Lot n° 174

BRETON, André. Les Vases communicants. Paris, Éditions des Cahiers libres, 1932. In-8 : vélin ivoire à la Bradel, dos lisse et plats sont recouverts d'une feuille transparente portant une large bande peinte qui déploie, dans la continuité,...

Estimation : 20000 / 30000
Adjudication : 25 000 €
Description
toutes les nuances du spectre chromatique,
sertie de deux bandes peintes en noir avec, sur le plat supérieur, le nom de l'auteur et le titre
calligraphiés en noir, non rogné, tête dorée, couvertures et dos conservés (A.J. Gonon).
Édition originale.
Un des 25 premiers exemplaires sur papier du Japon (nº 11), hors commerce et nominatif :
“Exemplaire imprimé pour Monsieur René Crevel.”
La couverture est illustrée d'une composition de Max Ernst tirée en rose.
Elle déborde légèrement sur la page de titre qui, imprimée en noir, est illustrée d'un petit dessin
représentant un dauphin.
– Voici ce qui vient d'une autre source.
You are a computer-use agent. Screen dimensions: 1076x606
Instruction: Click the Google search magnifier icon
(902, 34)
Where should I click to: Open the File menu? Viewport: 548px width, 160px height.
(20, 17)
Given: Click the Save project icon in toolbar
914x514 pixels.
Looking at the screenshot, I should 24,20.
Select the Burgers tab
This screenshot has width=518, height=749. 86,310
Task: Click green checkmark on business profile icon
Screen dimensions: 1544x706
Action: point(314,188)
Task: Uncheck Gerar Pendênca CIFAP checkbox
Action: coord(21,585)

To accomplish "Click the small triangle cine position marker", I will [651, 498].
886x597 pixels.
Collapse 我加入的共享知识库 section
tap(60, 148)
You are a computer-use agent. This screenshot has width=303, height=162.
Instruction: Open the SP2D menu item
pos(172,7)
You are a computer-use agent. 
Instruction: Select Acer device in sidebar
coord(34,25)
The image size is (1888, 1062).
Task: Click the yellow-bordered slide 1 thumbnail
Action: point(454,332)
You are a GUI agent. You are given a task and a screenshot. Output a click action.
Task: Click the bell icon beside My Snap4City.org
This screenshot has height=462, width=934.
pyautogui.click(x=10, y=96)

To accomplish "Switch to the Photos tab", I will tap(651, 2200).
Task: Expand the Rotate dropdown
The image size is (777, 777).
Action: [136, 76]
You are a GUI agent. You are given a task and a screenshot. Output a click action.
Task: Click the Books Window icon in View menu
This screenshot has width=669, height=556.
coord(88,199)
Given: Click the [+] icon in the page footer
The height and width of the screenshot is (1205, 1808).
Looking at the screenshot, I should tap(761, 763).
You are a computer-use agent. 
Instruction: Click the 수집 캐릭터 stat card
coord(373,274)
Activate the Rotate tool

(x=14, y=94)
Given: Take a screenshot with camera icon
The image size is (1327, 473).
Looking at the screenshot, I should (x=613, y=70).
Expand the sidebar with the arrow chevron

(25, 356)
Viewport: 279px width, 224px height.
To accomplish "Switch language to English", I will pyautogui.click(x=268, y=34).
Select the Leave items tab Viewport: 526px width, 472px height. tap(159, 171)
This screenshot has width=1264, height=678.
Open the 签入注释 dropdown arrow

Cette mise en page est propre aux exemplaires du tirage de tête : dans les
exemplaires du tirage courant, l'image et le titre sont reproduits sur la couverture.
Le “troisième manifeste”.
Marguerite Bonnet et Étienne-Alain Hubert soulignent l'importance du livre, “qui mérite
pleinement d'être considéré comme un troisième manifeste. Il marque pour Breton, après les
expériences douloureuses des années 1931-1932, un de ces ressaisissements dont il est coutumier
quand les crises individuelles et collectives menacent son intégrité intellectuelle et psychique ainsi
que l'existence même du groupe. Mais il va bien au-delà. Tentative pour penser la totalité de la vie
à la fois à partir de l'exploration du monde intérieur menée grâce à l'apport de Freud et à partir de
la présence du monde tel que permettent de l'appréhender - après et parfois avec Hegel - Marx,
Engels et Lénine, le livre s'achève par une méditation sur la place de l'intellectuel dans le combat
révolutionnaire - méditation qui va jusqu'à l'interrogation sur la place de l'homme dans le
perpétuel devenir” (André Breton, OEuvres complètes, II, 1992, p. 1369).
Magnifique envoi autographe signé à l'encre verte sur le faux titre :
A toi, mon cher René
dont les yeux et la voix
sont couleur de la
seule vie que j'aime
toujours davantage
André Breton
Dans la constellation surréaliste, René Crevel occupe une place à part. Né en 1900, marqué par le
suicide de son père et une santé défaillante qui l'obligea à de longs séjours dans des sanatoriums,
il est l'auteur de livres singuliers et de pamphlets rageurs. Le tournant révolutionnaire et
épistémologique du surréalisme défendu par Breton dans ces Vases communicants devait en séduire
plus d'un, singulièrement René Crevel qui en fut l'un de ses plus ardents propagateurs.
Dadaïste puis compagnon de route du groupe de Breton, René Crevel devait se suicider à son
tour, le 18 juin 1935. Il n'était pas parvenu à réconcilier Breton et les organisateurs du Congrès
international des écrivains – notamment Ilya Ehrenbourg, chef de la délégation soviétique, que
Breton avait giflé.
Dans un article particulièrement fielleux, Marcel Jouhandeau accusait Breton d'être responsable
du suicide de Crevel. “Rien ne ressemble plus à un crime qu'un suicide”, jugeait-il, après avoir
rapporté les propos de René Crevel : “Quand je ne croirai plus en rien, ni en moi, ni en personne,
je croirai encore en Breton.” Ce dernier devait répliquer par un article intitulé : Sur la mort de René
Crevel. La polémique, détestable, rend plus émouvante encore la dédicace d'André Breton.
Très bel exemplaire, revêtu d'une surprenante reliure contemporaine de Gonon.
Relieur des surréalistes, notamment d'Éluard qui lui confia nombre de livres de sa bibliothèque,
Aristide-Jules Gonon fut également éditeur et libraire. Il publia dès 1917 Le Devoir et l'Inquiétude
de Paul Éluard.
Exemplaire de la bibliothèque de Daniel Filipacchi (II, 2005, nº 59).